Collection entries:
◇ ◇ ◇ ◇ ◇ ◇ ◇

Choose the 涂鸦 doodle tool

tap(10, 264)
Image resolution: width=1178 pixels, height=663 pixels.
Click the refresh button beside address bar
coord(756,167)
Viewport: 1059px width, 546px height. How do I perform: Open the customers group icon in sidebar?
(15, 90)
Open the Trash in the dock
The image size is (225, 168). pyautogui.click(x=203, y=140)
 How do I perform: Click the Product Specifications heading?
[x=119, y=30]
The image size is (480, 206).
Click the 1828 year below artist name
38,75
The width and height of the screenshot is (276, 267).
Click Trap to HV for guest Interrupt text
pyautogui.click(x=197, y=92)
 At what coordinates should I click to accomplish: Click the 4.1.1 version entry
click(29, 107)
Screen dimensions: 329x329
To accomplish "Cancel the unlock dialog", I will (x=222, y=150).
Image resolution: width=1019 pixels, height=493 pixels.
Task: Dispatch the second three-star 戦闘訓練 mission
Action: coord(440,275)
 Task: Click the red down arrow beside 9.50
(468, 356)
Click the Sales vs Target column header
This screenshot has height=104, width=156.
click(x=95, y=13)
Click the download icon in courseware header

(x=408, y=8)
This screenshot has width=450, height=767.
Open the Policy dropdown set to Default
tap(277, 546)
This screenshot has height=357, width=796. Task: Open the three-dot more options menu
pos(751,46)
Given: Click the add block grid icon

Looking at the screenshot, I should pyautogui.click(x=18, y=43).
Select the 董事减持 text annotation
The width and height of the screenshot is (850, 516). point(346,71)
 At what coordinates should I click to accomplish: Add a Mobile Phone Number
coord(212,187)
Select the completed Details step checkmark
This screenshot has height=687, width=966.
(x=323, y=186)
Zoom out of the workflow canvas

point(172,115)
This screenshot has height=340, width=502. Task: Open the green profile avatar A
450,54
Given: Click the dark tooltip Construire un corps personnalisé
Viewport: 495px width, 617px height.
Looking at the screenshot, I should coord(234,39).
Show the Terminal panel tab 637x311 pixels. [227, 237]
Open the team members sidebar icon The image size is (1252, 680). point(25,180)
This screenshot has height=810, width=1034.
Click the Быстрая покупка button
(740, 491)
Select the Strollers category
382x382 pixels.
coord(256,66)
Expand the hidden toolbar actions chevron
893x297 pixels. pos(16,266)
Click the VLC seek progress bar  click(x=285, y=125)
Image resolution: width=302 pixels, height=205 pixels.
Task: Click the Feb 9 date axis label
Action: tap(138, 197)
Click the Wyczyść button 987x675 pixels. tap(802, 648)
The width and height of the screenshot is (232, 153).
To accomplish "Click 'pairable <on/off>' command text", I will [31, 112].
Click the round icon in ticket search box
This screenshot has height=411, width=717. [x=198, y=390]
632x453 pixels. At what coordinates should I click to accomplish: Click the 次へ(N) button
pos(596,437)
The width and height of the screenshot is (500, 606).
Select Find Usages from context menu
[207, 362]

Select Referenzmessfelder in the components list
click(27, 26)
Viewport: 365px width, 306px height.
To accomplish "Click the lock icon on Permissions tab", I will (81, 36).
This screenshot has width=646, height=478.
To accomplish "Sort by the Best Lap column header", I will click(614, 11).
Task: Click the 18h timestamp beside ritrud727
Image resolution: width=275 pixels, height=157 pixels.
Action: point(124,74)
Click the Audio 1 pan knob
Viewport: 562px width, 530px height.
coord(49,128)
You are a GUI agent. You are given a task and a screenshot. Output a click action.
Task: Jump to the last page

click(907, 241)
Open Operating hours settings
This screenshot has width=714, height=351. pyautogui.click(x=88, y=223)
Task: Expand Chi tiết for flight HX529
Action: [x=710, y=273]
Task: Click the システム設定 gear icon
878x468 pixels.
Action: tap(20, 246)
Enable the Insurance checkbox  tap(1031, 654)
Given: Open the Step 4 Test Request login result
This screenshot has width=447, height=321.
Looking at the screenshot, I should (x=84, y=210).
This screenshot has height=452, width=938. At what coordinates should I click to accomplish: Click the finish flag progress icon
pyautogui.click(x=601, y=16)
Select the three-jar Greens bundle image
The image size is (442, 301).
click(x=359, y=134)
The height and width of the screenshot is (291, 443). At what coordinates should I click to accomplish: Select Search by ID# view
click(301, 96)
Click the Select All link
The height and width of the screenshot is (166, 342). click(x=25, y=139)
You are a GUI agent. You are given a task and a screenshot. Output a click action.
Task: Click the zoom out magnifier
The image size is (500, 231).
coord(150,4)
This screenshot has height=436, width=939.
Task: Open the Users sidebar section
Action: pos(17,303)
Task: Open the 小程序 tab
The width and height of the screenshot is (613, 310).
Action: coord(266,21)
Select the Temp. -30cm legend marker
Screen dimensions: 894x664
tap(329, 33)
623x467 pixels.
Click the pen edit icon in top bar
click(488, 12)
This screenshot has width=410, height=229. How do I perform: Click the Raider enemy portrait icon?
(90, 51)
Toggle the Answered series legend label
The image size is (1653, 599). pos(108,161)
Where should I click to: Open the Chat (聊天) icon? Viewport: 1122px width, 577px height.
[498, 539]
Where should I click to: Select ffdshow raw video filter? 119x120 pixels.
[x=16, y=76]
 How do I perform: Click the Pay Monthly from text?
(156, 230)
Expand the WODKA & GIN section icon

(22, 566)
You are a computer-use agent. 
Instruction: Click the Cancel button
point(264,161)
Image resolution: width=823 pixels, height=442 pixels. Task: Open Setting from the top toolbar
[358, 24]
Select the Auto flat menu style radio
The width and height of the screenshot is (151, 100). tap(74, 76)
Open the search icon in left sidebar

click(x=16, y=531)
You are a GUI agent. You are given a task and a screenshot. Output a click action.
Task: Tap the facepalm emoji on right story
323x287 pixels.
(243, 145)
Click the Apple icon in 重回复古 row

◇ ◇ ◇ ◇ ◇ ◇ ◇

AIM OF THE EXERCISE: All of the entries should be written out again exactly.

EXERCISE OUTPUT:
Choose the 涂鸦 doodle tool

tap(10, 264)
Image resolution: width=1178 pixels, height=663 pixels.
Click the refresh button beside address bar
coord(756,167)
Viewport: 1059px width, 546px height. How do I perform: Open the customers group icon in sidebar?
(15, 90)
Open the Trash in the dock
The image size is (225, 168). pyautogui.click(x=203, y=140)
 How do I perform: Click the Product Specifications heading?
[x=119, y=30]
The image size is (480, 206).
Click the 1828 year below artist name
38,75
The width and height of the screenshot is (276, 267).
Click Trap to HV for guest Interrupt text
pyautogui.click(x=197, y=92)
 At what coordinates should I click to accomplish: Click the 4.1.1 version entry
click(29, 107)
Screen dimensions: 329x329
To accomplish "Cancel the unlock dialog", I will (x=222, y=150).
Image resolution: width=1019 pixels, height=493 pixels.
Task: Dispatch the second three-star 戦闘訓練 mission
Action: coord(440,275)
 Task: Click the red down arrow beside 9.50
(468, 356)
Click the Sales vs Target column header
This screenshot has height=104, width=156.
click(x=95, y=13)
Click the download icon in courseware header

(x=408, y=8)
This screenshot has width=450, height=767.
Open the Policy dropdown set to Default
tap(277, 546)
This screenshot has height=357, width=796. Task: Open the three-dot more options menu
pos(751,46)
Given: Click the add block grid icon

Looking at the screenshot, I should pyautogui.click(x=18, y=43).
Select the 董事减持 text annotation
The width and height of the screenshot is (850, 516). point(346,71)
 At what coordinates should I click to accomplish: Add a Mobile Phone Number
coord(212,187)
Select the completed Details step checkmark
This screenshot has height=687, width=966.
(x=323, y=186)
Zoom out of the workflow canvas

point(172,115)
This screenshot has height=340, width=502. Task: Open the green profile avatar A
450,54
Given: Click the dark tooltip Construire un corps personnalisé
Viewport: 495px width, 617px height.
Looking at the screenshot, I should coord(234,39).
Show the Terminal panel tab 637x311 pixels. [227, 237]
Open the team members sidebar icon The image size is (1252, 680). point(25,180)
This screenshot has height=810, width=1034.
Click the Быстрая покупка button
(740, 491)
Select the Strollers category
382x382 pixels.
coord(256,66)
Expand the hidden toolbar actions chevron
893x297 pixels. pos(16,266)
Click the VLC seek progress bar  click(x=285, y=125)
Image resolution: width=302 pixels, height=205 pixels.
Task: Click the Feb 9 date axis label
Action: tap(138, 197)
Click the Wyczyść button 987x675 pixels. tap(802, 648)
The width and height of the screenshot is (232, 153).
To accomplish "Click 'pairable <on/off>' command text", I will [31, 112].
Click the round icon in ticket search box
This screenshot has height=411, width=717. [x=198, y=390]
632x453 pixels. At what coordinates should I click to accomplish: Click the 次へ(N) button
pos(596,437)
The width and height of the screenshot is (500, 606).
Select Find Usages from context menu
[207, 362]

Select Referenzmessfelder in the components list
click(27, 26)
Viewport: 365px width, 306px height.
To accomplish "Click the lock icon on Permissions tab", I will (81, 36).
This screenshot has width=646, height=478.
To accomplish "Sort by the Best Lap column header", I will click(614, 11).
Task: Click the 18h timestamp beside ritrud727
Image resolution: width=275 pixels, height=157 pixels.
Action: point(124,74)
Click the Audio 1 pan knob
Viewport: 562px width, 530px height.
coord(49,128)
You are a GUI agent. You are given a task and a screenshot. Output a click action.
Task: Jump to the last page

click(907, 241)
Open Operating hours settings
This screenshot has width=714, height=351. pyautogui.click(x=88, y=223)
Task: Expand Chi tiết for flight HX529
Action: [x=710, y=273]
Task: Click the システム設定 gear icon
878x468 pixels.
Action: tap(20, 246)
Enable the Insurance checkbox  tap(1031, 654)
Given: Open the Step 4 Test Request login result
This screenshot has width=447, height=321.
Looking at the screenshot, I should (x=84, y=210).
This screenshot has height=452, width=938. At what coordinates should I click to accomplish: Click the finish flag progress icon
pyautogui.click(x=601, y=16)
Select the three-jar Greens bundle image
The image size is (442, 301).
click(x=359, y=134)
The height and width of the screenshot is (291, 443). At what coordinates should I click to accomplish: Select Search by ID# view
click(301, 96)
Click the Select All link
The height and width of the screenshot is (166, 342). click(x=25, y=139)
You are a GUI agent. You are given a task and a screenshot. Output a click action.
Task: Click the zoom out magnifier
The image size is (500, 231).
coord(150,4)
This screenshot has height=436, width=939.
Task: Open the Users sidebar section
Action: pos(17,303)
Task: Open the 小程序 tab
The width and height of the screenshot is (613, 310).
Action: coord(266,21)
Select the Temp. -30cm legend marker
Screen dimensions: 894x664
tap(329, 33)
623x467 pixels.
Click the pen edit icon in top bar
click(488, 12)
This screenshot has width=410, height=229. How do I perform: Click the Raider enemy portrait icon?
(90, 51)
Toggle the Answered series legend label
The image size is (1653, 599). pos(108,161)
Where should I click to: Open the Chat (聊天) icon? Viewport: 1122px width, 577px height.
[498, 539]
Where should I click to: Select ffdshow raw video filter? 119x120 pixels.
[x=16, y=76]
 How do I perform: Click the Pay Monthly from text?
(156, 230)
Expand the WODKA & GIN section icon

(22, 566)
You are a computer-use agent. 
Instruction: Click the Cancel button
point(264,161)
Image resolution: width=823 pixels, height=442 pixels. Task: Open Setting from the top toolbar
[358, 24]
Select the Auto flat menu style radio
The width and height of the screenshot is (151, 100). tap(74, 76)
Open the search icon in left sidebar

click(x=16, y=531)
You are a GUI agent. You are given a task and a screenshot. Output a click action.
Task: Tap the facepalm emoji on right story
323x287 pixels.
(243, 145)
Click the Apple icon in 重回复古 row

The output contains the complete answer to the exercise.